Regular Expression to find words NEAR each other in find?

TomD · July 23, 2021, 12:13pm

I periodically would like to limit my search by finding words NEAR each other. It is super useful in DEVON. Can this be used in Tinderbox Find menu? Not sure.

So…
Is there a regular expression to use in the find menu to search for Name or Text “NEAR” each other?

I found this RegEx script but it does not seem to work in Tinderbox maybe due to a different RegEx flavor used in Tinderbox, would be my guess…

\b(?:word1\W+(?:\w+\W+){0,5}?word2|word2\W+(?:\w+\W+){0,5}?word1)\b

located here on OReilly website

Thanks
Tom

mwra · July 23, 2021, 1:37pm

Looking at the linked webpage, I think it should be compatible with Tinderbox. However, I also note the linked article goes on to comment:

CAUTION

The concepts in the rest of this section are among the most dense and difficult to understand in the book. Proceed with your wits about you, and don’t feel bad if it doesn’t all click on the first read-through.

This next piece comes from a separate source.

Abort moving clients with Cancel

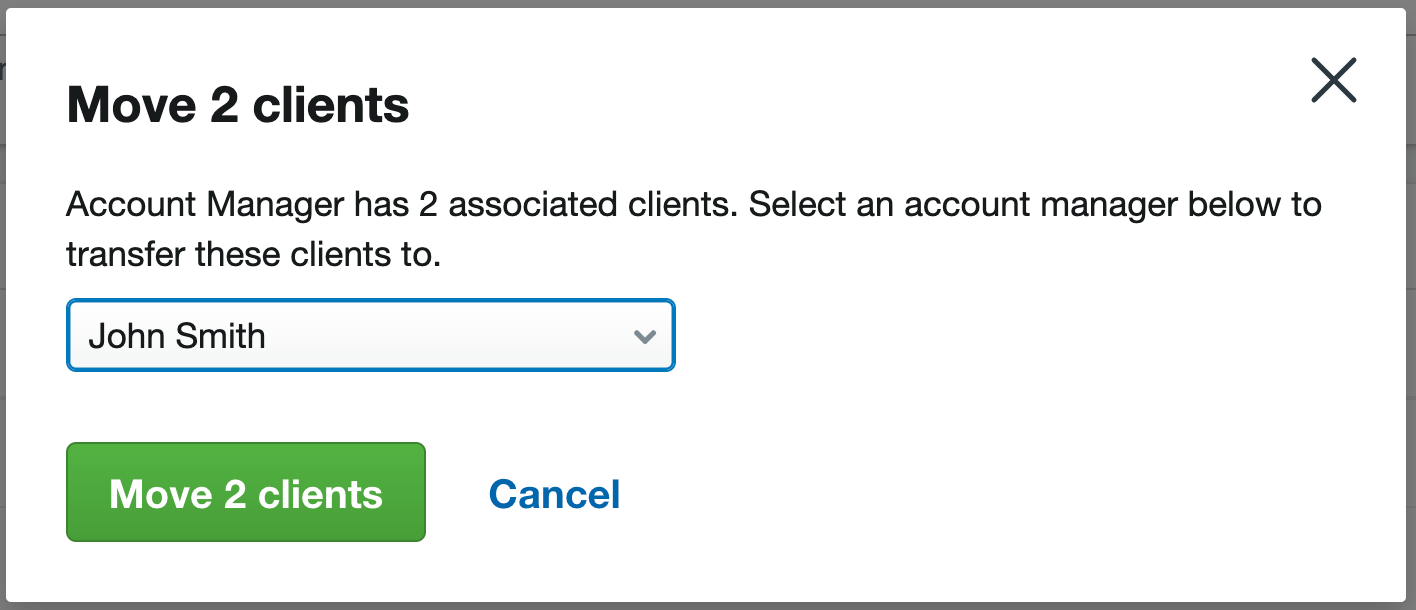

So, possibly not. Anyway, the regex cited, i.e.

\b(?:word1\W+(?:\w+\W+){0,5}?word2|word2\W+(?:\w+\W+){0,5}?word1)\b

is helpfully also shown in the same article in an annotated form:Can be more easily understood as:

\b(?:
  word1                 # first term
  \W+ (?:\w+\W+){0,5}?  # up to five words
  word2                 # second term
|                       #   or, the same pattern in reverse:
  word2                 # second term
  \W+ (?:\w+\W+){0,5}?  # up to five words
  word1                 # first term
)\b

Could you share your test document with us, as this is the sort of issue there is it useful to a have a common frame of reference in from of a TBX.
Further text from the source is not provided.